For the sin of stealing from the hot bar at Whole Foods … for saying you’re awesome at something you have no idea how to do …for the sin of being a wing man, talking to the other girl so my friend can hook up with her friend, even though I have no interest in the girl and hence have wasted her time.
For the sin of getting upset when a romantic interest treats you poorly, and then treating your next romantic interest just as badly.
For the sin of spilling something and not cleaning it up because you are in a hurry and no one saw you.
For the sin of goading someone into getting into a conflict with someone else. “She was totally into you until X started talking to her. He always does that.”
For the sin of stealing that cool beer mug.
For the sin of road rage or for the sin of pushing your way onto the train and shoving someone else out of the way so you can get on and not have to wait in the cold.
For the sin of saying “I’ll be there” when you know very well you won’t be.
For the sin of advising a friend to do what feels good instead of what is right.
For being on a committee just to have your name on the invitation and not actually participating in any of the volunteer work.
For the sin of calling someone a slut or a male whore.
For the sin of bringing the bottle of red wine to the party that was sitting on your shelf for a year instead of the white wine your friend asked you to get that goes with the meal. Red? White? What’s the difference?
For the sin of instead of issuing a sincere apology when you have wronged someone, you make excuses as to why is it his fault or tell him, “I’m sorry you were upset,” instead of admitting to wrongdoing.
For the sin of bailing out of jury duty. For the sin of not voting.
For the sin of not filtering and saying something hurtful and not helpful.
For the sin of not giving a dollar or food to a homeless person because you already give charity that is tax deductable.
For the sin of even though you may have had your eye on that guy first, sending that nasty email to an acquaintance telling her to go to hell.
For the sin of refusing to recognize the point of view of a friend with opposite political beliefs.
For the sin of being a jerk because you are in a bad mood.

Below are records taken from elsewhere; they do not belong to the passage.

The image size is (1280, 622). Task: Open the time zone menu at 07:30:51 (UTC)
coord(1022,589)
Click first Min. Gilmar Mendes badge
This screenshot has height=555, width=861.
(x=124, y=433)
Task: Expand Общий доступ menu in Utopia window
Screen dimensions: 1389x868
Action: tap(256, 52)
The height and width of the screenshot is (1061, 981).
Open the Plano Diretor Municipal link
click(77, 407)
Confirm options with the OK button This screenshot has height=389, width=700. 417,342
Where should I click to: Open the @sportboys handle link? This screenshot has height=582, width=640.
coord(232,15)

For the sin of not telling a sexual partner the truth about your sexual history.
For the sin of not getting up from a seat on the El for someone who could probably use the seat more than you. For the sin of driving way too fast.
For the sin of telling an unsubstantiated rumor about someone.
Now you know why services are so long! Luckily you have your community to lean on. Kol Nidre doesn’t use the word “I” once. It speaks in the plural: “Our and We.” So during services, look around the room and don’t think of it as being in a room of sinners, think of it as being in a room of repenters.
Happy repenting and have an easy fast.